[Task brief]
Using the data below, tally the lines that include the string "next". Only the number is wanted.

[Stored data entries]
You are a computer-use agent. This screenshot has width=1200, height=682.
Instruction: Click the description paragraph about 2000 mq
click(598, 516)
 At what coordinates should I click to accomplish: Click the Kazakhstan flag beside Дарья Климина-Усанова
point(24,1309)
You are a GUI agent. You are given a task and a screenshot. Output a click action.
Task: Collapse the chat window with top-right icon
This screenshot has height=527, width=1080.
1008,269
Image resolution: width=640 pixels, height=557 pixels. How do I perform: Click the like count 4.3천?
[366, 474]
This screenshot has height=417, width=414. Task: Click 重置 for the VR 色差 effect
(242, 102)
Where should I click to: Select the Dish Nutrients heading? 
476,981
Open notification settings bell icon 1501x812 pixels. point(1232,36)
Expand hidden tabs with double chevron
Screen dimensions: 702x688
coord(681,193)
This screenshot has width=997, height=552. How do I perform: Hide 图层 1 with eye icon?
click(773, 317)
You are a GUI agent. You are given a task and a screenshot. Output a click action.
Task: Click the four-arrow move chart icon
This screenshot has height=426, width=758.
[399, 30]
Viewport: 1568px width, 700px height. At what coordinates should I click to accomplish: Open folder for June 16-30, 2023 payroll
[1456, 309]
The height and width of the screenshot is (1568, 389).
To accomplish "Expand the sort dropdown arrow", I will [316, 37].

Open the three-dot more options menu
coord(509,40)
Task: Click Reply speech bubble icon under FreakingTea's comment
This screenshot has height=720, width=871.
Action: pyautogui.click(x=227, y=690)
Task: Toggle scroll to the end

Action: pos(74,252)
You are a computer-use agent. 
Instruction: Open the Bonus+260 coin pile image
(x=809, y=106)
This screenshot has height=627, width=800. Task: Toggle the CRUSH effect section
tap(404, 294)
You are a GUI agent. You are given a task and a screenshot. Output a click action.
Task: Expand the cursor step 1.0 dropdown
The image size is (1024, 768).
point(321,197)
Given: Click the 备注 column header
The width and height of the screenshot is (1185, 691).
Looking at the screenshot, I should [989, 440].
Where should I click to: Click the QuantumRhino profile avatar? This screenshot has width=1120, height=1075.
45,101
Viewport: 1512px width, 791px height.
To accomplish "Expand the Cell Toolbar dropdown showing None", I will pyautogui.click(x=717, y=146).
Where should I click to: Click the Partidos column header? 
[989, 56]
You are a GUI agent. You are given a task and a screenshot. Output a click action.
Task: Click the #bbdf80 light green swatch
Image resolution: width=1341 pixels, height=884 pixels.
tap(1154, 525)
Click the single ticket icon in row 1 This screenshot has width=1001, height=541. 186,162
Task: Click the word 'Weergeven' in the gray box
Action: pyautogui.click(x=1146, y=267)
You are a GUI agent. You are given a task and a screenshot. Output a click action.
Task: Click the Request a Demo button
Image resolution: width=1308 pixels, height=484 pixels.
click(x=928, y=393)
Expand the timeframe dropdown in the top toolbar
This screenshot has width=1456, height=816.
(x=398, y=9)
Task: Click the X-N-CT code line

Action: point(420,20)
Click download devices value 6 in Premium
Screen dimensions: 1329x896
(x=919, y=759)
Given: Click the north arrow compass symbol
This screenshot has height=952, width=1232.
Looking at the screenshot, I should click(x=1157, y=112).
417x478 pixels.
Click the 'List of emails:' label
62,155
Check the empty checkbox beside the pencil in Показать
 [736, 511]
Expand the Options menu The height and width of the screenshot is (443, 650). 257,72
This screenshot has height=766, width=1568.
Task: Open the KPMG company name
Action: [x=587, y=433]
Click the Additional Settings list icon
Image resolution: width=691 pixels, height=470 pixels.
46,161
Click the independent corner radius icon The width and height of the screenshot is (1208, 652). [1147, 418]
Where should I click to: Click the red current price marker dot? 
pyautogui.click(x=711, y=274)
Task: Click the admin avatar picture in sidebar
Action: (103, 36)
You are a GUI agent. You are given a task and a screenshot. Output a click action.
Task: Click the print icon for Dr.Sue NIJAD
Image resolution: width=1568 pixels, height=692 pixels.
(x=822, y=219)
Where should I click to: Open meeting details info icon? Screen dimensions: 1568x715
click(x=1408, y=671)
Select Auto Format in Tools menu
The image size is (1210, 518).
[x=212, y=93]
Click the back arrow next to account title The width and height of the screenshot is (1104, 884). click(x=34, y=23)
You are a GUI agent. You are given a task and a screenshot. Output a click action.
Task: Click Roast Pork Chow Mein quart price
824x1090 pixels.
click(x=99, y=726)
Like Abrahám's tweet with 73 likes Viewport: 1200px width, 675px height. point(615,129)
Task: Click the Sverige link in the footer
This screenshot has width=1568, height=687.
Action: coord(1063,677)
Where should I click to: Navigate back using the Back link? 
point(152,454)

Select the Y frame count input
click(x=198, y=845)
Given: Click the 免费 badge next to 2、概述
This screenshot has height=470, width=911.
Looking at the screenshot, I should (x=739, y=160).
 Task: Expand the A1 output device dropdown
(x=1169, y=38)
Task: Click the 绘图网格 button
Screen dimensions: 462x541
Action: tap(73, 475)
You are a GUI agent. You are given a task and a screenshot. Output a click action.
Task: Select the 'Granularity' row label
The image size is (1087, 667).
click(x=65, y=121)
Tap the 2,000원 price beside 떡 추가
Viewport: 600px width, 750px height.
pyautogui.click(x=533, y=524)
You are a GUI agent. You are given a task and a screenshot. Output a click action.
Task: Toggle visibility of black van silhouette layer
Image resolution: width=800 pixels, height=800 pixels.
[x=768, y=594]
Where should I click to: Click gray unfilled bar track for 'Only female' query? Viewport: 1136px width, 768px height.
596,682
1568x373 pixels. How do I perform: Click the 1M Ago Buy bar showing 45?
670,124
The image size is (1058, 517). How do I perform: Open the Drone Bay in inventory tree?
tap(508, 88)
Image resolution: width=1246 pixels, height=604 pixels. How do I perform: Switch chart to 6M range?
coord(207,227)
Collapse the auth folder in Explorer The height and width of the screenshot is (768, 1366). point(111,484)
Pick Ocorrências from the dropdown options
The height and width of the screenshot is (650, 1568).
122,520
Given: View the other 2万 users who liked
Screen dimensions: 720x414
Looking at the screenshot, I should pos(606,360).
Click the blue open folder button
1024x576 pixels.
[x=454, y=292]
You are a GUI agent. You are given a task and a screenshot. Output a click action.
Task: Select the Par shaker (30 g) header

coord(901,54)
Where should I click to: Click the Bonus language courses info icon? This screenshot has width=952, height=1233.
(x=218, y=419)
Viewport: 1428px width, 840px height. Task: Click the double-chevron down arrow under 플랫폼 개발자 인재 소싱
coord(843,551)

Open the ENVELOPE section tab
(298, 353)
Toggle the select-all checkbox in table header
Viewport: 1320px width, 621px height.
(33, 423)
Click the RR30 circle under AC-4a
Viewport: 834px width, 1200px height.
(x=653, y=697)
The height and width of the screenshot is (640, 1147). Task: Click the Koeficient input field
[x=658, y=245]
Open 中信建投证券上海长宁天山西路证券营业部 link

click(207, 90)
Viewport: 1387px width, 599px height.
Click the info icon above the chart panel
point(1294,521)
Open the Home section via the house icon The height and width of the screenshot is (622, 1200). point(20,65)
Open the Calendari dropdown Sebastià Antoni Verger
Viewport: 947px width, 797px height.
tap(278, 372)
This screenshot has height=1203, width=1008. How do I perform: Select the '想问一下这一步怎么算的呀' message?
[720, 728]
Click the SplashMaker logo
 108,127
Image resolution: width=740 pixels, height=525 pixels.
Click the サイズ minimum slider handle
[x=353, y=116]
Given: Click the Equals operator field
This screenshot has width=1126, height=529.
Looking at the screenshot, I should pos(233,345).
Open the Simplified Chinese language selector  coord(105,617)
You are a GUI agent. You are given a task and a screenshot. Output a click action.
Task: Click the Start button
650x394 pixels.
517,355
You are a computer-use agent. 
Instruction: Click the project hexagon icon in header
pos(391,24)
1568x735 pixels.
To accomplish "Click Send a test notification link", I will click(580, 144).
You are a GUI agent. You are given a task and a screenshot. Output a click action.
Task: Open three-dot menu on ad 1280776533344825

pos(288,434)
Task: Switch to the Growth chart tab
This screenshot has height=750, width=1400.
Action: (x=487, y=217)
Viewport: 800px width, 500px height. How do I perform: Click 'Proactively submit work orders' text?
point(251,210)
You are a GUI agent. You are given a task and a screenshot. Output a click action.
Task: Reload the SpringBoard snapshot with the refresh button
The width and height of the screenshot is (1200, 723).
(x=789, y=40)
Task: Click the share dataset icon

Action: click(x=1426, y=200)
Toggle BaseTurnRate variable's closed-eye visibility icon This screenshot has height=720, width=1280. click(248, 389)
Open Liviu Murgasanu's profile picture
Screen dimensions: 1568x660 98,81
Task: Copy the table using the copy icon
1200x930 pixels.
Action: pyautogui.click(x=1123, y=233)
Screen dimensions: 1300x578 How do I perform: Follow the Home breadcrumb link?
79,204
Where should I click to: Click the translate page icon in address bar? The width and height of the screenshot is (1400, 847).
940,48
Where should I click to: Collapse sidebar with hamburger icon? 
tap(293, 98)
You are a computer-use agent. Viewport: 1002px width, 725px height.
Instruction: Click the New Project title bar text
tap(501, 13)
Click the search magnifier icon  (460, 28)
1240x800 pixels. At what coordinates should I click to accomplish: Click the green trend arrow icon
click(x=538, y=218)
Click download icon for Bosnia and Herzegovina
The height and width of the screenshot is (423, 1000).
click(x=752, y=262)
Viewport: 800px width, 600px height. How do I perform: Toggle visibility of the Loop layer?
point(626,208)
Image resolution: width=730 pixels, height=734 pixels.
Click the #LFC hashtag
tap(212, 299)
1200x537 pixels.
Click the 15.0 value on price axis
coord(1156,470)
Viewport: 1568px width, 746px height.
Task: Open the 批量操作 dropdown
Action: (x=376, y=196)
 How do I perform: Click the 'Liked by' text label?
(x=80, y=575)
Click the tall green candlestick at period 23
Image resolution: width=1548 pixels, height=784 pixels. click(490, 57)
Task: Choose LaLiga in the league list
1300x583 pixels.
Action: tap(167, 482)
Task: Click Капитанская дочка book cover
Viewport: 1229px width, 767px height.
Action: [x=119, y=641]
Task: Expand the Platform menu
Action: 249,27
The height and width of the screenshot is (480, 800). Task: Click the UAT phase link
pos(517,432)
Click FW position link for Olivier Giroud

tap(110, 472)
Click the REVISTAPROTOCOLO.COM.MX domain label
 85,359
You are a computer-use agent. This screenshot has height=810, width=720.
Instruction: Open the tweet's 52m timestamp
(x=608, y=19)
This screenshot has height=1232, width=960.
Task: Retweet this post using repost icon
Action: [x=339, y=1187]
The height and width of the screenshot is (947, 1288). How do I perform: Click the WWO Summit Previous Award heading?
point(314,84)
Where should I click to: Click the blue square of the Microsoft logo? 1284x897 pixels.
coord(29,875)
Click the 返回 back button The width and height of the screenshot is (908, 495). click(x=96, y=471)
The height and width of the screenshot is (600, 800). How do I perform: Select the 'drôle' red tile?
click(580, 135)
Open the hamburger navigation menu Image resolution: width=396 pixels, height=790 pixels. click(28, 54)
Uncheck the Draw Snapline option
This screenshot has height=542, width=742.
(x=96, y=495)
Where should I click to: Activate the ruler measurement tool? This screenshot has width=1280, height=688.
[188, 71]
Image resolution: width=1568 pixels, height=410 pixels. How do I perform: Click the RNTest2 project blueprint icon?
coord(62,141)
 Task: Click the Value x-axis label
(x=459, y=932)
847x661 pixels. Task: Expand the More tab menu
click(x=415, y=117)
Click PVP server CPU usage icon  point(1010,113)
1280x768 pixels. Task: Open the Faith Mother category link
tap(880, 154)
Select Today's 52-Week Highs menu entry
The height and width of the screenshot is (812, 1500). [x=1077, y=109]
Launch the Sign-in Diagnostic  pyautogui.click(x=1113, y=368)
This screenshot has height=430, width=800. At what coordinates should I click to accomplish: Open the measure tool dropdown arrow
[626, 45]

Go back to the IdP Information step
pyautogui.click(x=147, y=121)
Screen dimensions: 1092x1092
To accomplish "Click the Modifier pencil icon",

[Answer box]
2